# Not clicking with current trainer



## Kalraii (Jul 28, 2015)

You're joking right? She sounds like she must have amazing relationships (sarcasm). You're a paying client you can do what you want with your money, your time, your horse. I've actually gotten off in lessons and stalked right out and flipping the bird while I was at it. No one speaks to me in that manner I wouldn't DREAM of treating another person like that. Even if it was someone I liked I have a little more self-respect than to stoop to their level. Sheesh. Find a new trainer. You're not crazy this is meant to be fun!


----------



## horselovinguy (Oct 1, 2013)

*WELCOME to the Forum!!*

How sad that this is the experience of your first foray into ownership and the show ring...
It should be fun, not bring tears of sorrow, embarrassment or fear of repercussions against you or others..
No one should tolerate being treated in this way as a adult or child either for that matter.
Your "trainer" I bet is well known in the horse world and competition ring of how she acts to her clients and others...in this case this is not a positive!
*
Why are you not already gone is what concerns me...*

You started your journey on a bad foot, it is time to fix the bad and again find the joy your horse can give you and you learn that showing is a way to have fun, learn to improve areas a objective person watches and grades and there is no reason for such a way in treating others...shame on that trainer for tainting your experience.
Go find a new barn, a new trainer and learn what it is to ride, to improve and show what a team successful you and your mount can be.
Learn to again enjoy what is to come...
🐴...


----------



## MeditativeRider (Feb 5, 2019)

I'm sorry that sounds like a horrible experience. No way are you being overly sensitive. As an "overly sensitive" person with "overly sensitive" kids this is definitely something that really annoys me when others make people feel like this. We are entitled to our feelings! If we feel more deeply, so what! We feel more deeply about good things too (like music, or a favourite dinner cooking, a good book, or listening to birds in the trees on a summer day). Don't make us think that our feelings are invalid and we are not allowed to have them when they are difficult feelings. Acknowledge them, respect them, and help us gently and kindly find a way to do the things we want to do while dealing with these strong feelings.

For you, that would have started with a completely different approach from your trainer when she first saw you feeling anxious. And to then trivialize it all and essentially mock you by asking you if had finished having a meltdown? One hundred percent not ok!

She is clearly the wrong trainer for you (and probably most people). Find another; you deserve better. You are not tied to her because that is where you got your horse. Don't worry about what other trainers will think. If she is yelling at you (and probably others) in public, they all know what she is like already. The right trainer for you will not hold it against you that you worked with her or be worried about backlash from her.

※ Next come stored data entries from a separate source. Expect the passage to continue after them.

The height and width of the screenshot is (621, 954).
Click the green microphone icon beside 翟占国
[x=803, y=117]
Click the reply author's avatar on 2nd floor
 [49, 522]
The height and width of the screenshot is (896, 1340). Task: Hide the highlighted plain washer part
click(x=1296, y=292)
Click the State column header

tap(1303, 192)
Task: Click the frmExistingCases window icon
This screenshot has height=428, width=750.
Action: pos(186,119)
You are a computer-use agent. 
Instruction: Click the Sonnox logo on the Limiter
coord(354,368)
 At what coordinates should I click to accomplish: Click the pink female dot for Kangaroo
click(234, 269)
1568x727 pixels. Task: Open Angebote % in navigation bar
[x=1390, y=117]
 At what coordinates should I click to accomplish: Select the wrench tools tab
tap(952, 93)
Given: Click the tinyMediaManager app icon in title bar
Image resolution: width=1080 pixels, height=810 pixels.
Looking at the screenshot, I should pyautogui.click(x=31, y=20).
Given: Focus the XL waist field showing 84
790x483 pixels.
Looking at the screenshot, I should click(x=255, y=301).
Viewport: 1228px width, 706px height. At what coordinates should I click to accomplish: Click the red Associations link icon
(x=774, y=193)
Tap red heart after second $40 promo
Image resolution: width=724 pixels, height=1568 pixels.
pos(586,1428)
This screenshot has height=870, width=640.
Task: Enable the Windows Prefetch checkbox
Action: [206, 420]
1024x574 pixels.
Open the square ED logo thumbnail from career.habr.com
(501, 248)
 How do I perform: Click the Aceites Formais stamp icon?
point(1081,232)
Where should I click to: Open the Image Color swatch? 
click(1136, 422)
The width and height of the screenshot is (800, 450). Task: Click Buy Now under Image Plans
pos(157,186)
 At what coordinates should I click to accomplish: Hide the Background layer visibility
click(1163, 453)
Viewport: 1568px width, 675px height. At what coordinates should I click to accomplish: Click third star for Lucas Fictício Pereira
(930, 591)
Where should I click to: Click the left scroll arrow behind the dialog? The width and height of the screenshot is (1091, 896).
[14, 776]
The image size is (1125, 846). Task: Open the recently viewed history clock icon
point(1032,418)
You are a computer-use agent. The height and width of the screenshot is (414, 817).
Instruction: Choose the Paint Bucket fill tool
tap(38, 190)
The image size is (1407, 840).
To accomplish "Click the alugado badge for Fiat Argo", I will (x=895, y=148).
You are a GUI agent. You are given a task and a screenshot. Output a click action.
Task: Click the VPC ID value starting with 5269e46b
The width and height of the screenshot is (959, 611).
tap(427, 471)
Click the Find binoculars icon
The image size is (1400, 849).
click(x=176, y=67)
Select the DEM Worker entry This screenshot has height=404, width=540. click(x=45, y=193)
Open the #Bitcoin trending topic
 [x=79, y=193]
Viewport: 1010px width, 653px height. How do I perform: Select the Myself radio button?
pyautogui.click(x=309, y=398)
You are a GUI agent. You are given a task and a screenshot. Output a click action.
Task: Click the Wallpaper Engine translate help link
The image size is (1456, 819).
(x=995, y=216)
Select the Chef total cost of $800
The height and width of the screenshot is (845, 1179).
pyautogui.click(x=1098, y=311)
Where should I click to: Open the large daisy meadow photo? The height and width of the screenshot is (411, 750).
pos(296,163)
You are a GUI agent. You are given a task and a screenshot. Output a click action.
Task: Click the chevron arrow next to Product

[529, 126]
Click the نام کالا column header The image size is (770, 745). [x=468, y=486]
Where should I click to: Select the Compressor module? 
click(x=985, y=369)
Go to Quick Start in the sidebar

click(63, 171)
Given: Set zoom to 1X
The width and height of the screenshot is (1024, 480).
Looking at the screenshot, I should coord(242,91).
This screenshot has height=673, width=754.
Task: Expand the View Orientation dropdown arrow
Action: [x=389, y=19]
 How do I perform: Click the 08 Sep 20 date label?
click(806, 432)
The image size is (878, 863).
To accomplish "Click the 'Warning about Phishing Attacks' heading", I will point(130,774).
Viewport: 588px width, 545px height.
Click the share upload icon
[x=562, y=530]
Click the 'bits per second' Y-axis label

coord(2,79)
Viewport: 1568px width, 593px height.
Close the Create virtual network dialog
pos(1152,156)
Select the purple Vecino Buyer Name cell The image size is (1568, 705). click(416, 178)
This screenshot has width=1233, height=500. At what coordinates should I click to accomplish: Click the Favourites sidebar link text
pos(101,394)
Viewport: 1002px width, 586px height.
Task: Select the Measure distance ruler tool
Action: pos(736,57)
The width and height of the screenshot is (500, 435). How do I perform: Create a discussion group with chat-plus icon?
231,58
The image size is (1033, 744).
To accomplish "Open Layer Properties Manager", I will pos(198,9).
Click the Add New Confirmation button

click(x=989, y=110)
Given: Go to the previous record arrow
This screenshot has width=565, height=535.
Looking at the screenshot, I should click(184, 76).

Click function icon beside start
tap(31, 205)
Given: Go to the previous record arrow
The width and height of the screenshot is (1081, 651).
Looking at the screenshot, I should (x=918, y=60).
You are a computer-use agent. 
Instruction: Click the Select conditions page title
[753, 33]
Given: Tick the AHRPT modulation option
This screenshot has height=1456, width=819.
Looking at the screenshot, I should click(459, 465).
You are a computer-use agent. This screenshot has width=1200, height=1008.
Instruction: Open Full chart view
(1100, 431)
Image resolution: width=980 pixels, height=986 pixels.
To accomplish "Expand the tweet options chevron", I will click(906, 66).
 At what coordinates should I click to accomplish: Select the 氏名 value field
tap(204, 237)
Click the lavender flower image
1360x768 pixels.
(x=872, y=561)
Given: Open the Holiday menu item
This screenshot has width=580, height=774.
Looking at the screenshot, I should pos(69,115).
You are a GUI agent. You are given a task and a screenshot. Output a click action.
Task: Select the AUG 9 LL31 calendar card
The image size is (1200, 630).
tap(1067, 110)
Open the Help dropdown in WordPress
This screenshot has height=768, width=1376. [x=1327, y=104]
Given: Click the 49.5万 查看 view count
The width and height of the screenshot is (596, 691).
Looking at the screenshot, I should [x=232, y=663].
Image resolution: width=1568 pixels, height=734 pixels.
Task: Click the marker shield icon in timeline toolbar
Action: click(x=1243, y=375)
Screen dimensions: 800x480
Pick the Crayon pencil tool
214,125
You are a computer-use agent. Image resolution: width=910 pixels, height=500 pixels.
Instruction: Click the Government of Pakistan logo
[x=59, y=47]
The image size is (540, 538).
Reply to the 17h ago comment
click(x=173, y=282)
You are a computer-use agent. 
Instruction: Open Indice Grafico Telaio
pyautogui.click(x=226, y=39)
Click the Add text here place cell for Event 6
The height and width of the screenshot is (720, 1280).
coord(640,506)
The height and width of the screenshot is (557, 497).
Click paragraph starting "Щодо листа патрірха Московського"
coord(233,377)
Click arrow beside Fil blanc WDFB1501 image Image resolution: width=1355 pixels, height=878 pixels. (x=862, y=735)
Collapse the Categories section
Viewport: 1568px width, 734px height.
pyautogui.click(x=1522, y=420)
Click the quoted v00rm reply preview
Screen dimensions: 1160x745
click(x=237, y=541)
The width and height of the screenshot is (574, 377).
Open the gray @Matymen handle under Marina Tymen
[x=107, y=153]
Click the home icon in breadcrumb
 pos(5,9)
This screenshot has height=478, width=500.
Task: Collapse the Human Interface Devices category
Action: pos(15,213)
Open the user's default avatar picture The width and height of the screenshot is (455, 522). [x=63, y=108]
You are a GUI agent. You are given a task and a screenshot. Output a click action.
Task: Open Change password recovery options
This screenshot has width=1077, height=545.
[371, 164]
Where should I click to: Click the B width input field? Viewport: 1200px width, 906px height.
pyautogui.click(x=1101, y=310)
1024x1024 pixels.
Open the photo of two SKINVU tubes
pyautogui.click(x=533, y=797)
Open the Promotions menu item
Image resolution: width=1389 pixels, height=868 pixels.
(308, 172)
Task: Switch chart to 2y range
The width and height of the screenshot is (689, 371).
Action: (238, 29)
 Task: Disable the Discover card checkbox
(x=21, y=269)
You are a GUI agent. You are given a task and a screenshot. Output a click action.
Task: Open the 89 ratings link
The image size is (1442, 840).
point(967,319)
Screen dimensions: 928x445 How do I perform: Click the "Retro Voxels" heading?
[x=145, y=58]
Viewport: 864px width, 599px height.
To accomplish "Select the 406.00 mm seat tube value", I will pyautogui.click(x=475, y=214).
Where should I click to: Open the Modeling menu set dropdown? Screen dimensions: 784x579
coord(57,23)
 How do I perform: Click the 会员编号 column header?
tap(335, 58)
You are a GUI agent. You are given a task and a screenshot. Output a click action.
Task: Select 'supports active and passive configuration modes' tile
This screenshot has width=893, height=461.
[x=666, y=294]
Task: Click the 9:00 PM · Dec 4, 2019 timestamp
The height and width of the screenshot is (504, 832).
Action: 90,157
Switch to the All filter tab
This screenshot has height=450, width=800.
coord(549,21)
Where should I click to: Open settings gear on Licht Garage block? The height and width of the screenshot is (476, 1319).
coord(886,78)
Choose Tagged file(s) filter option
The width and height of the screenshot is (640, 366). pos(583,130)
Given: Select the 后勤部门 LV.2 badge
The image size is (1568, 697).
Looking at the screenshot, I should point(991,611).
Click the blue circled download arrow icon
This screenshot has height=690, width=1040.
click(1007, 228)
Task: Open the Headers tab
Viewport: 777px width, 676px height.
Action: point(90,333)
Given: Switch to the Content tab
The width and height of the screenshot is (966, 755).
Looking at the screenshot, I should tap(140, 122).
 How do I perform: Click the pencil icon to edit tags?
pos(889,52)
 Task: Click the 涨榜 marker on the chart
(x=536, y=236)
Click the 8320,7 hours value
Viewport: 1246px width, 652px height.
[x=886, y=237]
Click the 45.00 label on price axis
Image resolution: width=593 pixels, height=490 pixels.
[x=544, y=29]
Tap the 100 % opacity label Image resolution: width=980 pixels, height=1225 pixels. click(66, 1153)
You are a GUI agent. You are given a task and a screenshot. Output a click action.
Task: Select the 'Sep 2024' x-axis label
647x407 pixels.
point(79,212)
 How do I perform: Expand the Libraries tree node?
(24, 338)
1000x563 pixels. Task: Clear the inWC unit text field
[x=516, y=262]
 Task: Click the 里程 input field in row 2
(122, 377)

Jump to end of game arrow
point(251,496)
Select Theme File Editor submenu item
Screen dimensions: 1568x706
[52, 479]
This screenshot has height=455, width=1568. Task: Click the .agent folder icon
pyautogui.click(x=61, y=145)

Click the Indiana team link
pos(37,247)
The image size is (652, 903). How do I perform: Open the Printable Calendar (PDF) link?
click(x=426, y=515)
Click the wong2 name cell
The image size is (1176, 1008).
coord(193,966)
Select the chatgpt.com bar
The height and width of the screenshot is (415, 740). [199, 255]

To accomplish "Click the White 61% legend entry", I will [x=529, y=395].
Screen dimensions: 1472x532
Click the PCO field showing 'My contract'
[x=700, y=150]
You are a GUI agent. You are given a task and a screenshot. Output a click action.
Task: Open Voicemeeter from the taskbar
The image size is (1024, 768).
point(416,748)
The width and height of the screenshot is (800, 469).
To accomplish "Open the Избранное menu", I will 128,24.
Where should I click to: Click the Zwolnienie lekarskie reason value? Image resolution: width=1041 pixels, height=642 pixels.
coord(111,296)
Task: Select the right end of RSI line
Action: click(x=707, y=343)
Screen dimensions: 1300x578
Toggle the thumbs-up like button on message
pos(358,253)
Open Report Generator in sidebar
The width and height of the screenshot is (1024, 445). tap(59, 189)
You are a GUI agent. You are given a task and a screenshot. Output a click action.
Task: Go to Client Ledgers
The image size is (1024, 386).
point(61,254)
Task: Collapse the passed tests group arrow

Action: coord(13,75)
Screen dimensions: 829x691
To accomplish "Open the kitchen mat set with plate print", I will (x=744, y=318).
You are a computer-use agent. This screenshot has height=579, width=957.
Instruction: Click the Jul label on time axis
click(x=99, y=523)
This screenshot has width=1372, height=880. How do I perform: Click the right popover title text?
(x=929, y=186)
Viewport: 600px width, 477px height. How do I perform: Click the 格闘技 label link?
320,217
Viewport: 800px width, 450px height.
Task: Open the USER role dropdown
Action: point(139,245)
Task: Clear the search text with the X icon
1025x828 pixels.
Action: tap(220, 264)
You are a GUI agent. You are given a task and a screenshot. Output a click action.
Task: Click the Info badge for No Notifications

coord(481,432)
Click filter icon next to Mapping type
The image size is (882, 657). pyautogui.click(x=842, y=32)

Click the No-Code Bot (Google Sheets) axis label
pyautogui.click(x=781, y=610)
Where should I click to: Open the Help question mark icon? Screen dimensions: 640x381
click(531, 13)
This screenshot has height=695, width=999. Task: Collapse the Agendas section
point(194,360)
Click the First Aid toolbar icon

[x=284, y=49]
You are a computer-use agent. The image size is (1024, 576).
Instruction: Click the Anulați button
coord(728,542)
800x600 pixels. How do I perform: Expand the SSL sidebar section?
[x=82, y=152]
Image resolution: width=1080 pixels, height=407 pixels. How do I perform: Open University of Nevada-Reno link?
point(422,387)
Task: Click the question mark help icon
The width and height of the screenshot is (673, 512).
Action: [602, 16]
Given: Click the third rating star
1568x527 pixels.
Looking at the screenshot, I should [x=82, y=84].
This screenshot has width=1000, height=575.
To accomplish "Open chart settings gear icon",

You were right to go and say you did not feel like riding under those circumstances. That does not make you weak or giving up, it makes you strong and intelligent for recognizing your limit in that situation and identifying a healthy path forward. If there is a next time with such a situation, remember that it is ok to say no and protect your confidence and that of your horse (because if you ride feeling anxious, that is going to be your horse's experience of going in to ride).


----------



## Morgan.taylor (Sep 1, 2020)

Nope I would look for a new trainer. Your trainer should be an uplifting, driving safety net for you. Someone you can confide in, bounce ideas off of and whole heartedly trust to steer you right. 
if you are not confident in them that Could be detrimental in your confidence in yourself.
It is 100% ok to decide to draw out/scratch if you are not feeling it, no amount of money spent is worth wrecking confidence. That being said nervous are always a work in progress so learning to work through them is important but I don’t think this being your first show together would have done anything but given you an opportunity to feel out the atmosphere and how your horse reacts.


----------



## waresbear (Jun 18, 2011)

I would have to be learning in leaps and bounds & winning every class I entered before I would put up with that! If not, bye.


----------



## Rforthofer (Jun 30, 2021)

Thank you all for the supportive and kind words, you guys have no idea how appreciative I am. I have one show left with this trainer (I’ve decided to pass on some of the out of state shows due to “work” obligations lol) and then I am planning to get into contact with some other trainers in the area. I’m glad to hear this isn’t and shouldn’t be the standard of trainer. As you all have mentioned, this is suppose to be an enjoyable activity, not something that causes stress and embarrassment.


----------



## ACinATX (Sep 12, 2018)

When you're looking for a new trainer, I'd be sure and communicate to them that your number one priority is do enjoy your horse. Yes you want to do shows, and winning or placing would be great, but first and foremost is just enjoying your riding.


----------